Five vehicle interoperability principles that are critical to EV market success

Sponsored by ABB

By Heather Flanagan, Marketing Manager of EV Infrastructure at ABB Inc.

Charging standards are far more mature than they were a few years ago when the first production EV’s were landing in the hands of early adopters. EVs and related charging technologies have continued to evolve, keeping the whole industry on its collective toes.  Yet through all this change, there are some basic vehicle interoperability principles that keep rapid change manageable – and will support EV growth at scale as we accelerate well past these early adoption curves.

1) Choose open standards

Open standards offer the entire industry a safe, highly tested
and proven connection system, regardless of power level, connection type or
form factor.  They do require more collaboration
and patience, but it usually takes a bit of work to create more sustainable
success.

When barriers to entry and innovation are eradicated by
open standards, every best idea can rise to the top. Automotive oligarchies
existed for a long time, and while they created fun, amazing vehicles and state-of-the-art
manufacturing paradigms along the way, the high barrier to entry contributed to
the stifling of new players who might have innovated more and pushed
electrification faster.

Tesla, with its bold and fearless vision, invested in its
own charging protocols because it wasn’t willing to wait for the rest of the
industry to sort it out. And in its huge and well-deserved success, Tesla has provided
inspiration to scores of new and traditional vehicle makers who are clamoring
to offer the next great electric transportation solution. Yet paradoxically, as
Tesla’s genius has driven what promises to be a richly competitive market, that
market now demands open standards as a core underpinning to widespread infrastructure
investment and EV proliferation.

The end game to the open methodology an economic payoff across the board. Open standards pave the way for high utilization as more charging assets can be used by more vehicles, all the time. This is true for a public charging business models or a private fleet operationand that economic payoff creates the strongest path for EV growth in every region and use case.

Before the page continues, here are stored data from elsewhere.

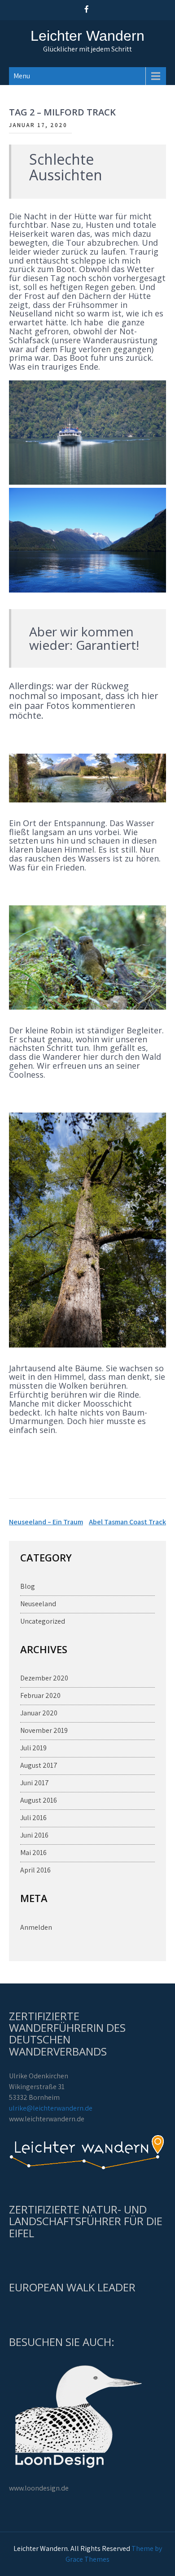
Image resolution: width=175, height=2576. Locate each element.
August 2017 (38, 1765)
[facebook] (87, 9)
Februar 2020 (40, 1695)
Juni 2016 (34, 1835)
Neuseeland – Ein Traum (46, 1522)
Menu (21, 76)
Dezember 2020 (44, 1678)
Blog (27, 1586)
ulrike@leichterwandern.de (50, 2108)
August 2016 (38, 1800)
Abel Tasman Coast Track (127, 1522)
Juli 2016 (33, 1817)
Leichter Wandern (87, 36)
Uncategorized (42, 1621)
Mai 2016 (33, 1852)
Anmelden (36, 1927)
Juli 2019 (33, 1748)
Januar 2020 (38, 1713)
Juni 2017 (34, 1782)
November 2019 (44, 1730)
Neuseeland (38, 1603)
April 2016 (35, 1870)
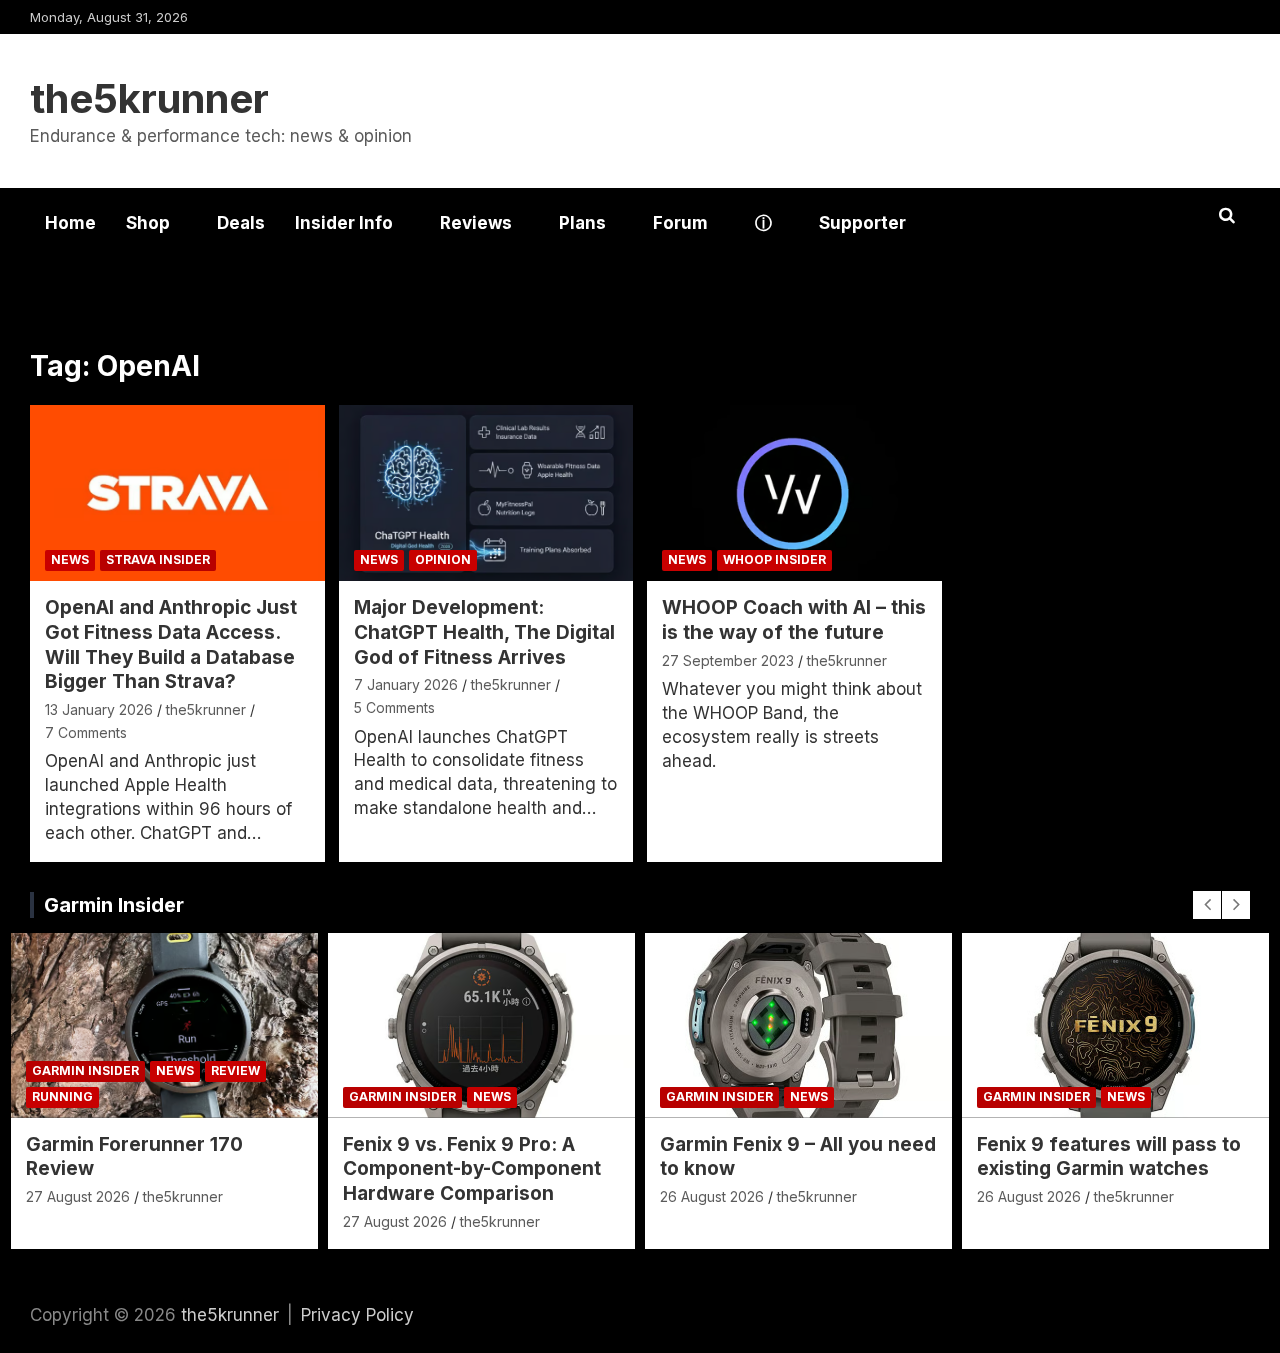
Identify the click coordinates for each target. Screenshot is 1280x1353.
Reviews (476, 223)
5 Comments (394, 707)
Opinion (443, 559)
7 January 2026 (406, 684)
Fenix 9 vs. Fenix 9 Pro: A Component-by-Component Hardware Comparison (472, 1169)
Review (235, 1070)
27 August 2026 (78, 1196)
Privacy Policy (357, 1315)
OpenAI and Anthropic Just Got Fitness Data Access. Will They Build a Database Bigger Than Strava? (171, 644)
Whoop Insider (774, 559)
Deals (241, 223)
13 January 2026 (99, 709)
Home (70, 223)
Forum (680, 223)
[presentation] (1207, 905)
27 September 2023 (728, 660)
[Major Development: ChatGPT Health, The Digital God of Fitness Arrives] (486, 493)
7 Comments (86, 732)
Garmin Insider (114, 905)
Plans (582, 223)
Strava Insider (158, 559)
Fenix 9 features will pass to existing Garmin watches (1109, 1157)
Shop (148, 223)
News (70, 559)
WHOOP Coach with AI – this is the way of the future (794, 620)
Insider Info (344, 223)
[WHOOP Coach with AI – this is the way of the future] (794, 493)
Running (62, 1096)
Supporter (862, 223)
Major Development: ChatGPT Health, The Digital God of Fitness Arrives (484, 632)
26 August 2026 (712, 1196)
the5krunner (149, 98)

2) Patents giveth but they can also taketh away

Patents are tools of the technology trade, and intellectual property can be an important wellspring of private sector investment in R&D. But when patents threaten to stifle basic, core functionalities – such as EV connection systems and network communications – they become a wet blanket to an otherwise pioneering market. Even where patents are available to a market, they still require adherence to proprietary licensing schemes and fees that fleece a whole industry in perpetuity. But what could be most stifling to innovation under proprietary scenarios is single-company control of development and technological progress, creating a precarious state that can suppress wider market growth and adoption.

3) It’s always cheaper to test in a planned lab environment than reactively in the field

While standards provide the recipe for vehicle interoperability, how the ingredients are cooked is still subject to a bit of interpretation. Vehicle makers of every kind and models of every use case should be tested with every charging technology provider to ensure that when a vehicle launches it works with existing infrastructure sites. Sending hardware and software engineers to the field to manage surprises and customer frustrations will not increase EV adoption nor ever make financial sense.

4) Don’t look the other way

At ABB, every employee, from day one, is instilled with the
safety mantra, “Don’t Look the Other Way.” This means that safety is always
first, no matter what. Always walk the talk. Safety never takes a back seat to
the expedient interests of time or money.

Safety should be the number one goal for everyone working in
the EV industry. Faced with an increasingly disruptive force, some interests are
still trying to condemn the promise of e-mobility. The survival and prosperity
of vehicle electrification depend on trust. This means that every EV technologist
must be engaged with relevant safety and standards organizations.
Infrastructure deployers should always make choices for the safest standards-driven
equipment, secure software, well-trained installers and the most sustainability-driven
partners.

When it comes to open charging standards, safety is pre-written in the code. It doesn’t need to be re-created time and again. This assurance pays off every time a vehicle plugs in, as safety checks built into the connection protocols run back and forth between the vehicle and charger at lightning speed. This back-and-forth communication ensures safety not only inside the vehicle, but through the charging system and its connection to the grid. Within this code lies the interoperability testing and validation collaboration necessary between vehicle architects and charging technologists – and why testing and validation must take place before every new vehicle hits the road.

5) Deploy from experience

Mistakes repeated are wasted time, energy and money. Car, truck, van and bus makers ought to plan well ahead for vehicle interoperability testing and validation in their product development cycles. Every entity that funds or deploys a bus or fleet charging infrastructure project ought to require interoperability testing and validation as a part of their program. Every member of the EV industry benefits when learning from one another. Great work happens in standards groups, at conferences and within business partnerships – from physical charging connections to network roaming integrations – through these pathways, the EV industry is, and will continue to be, much greater than the sum of its parts.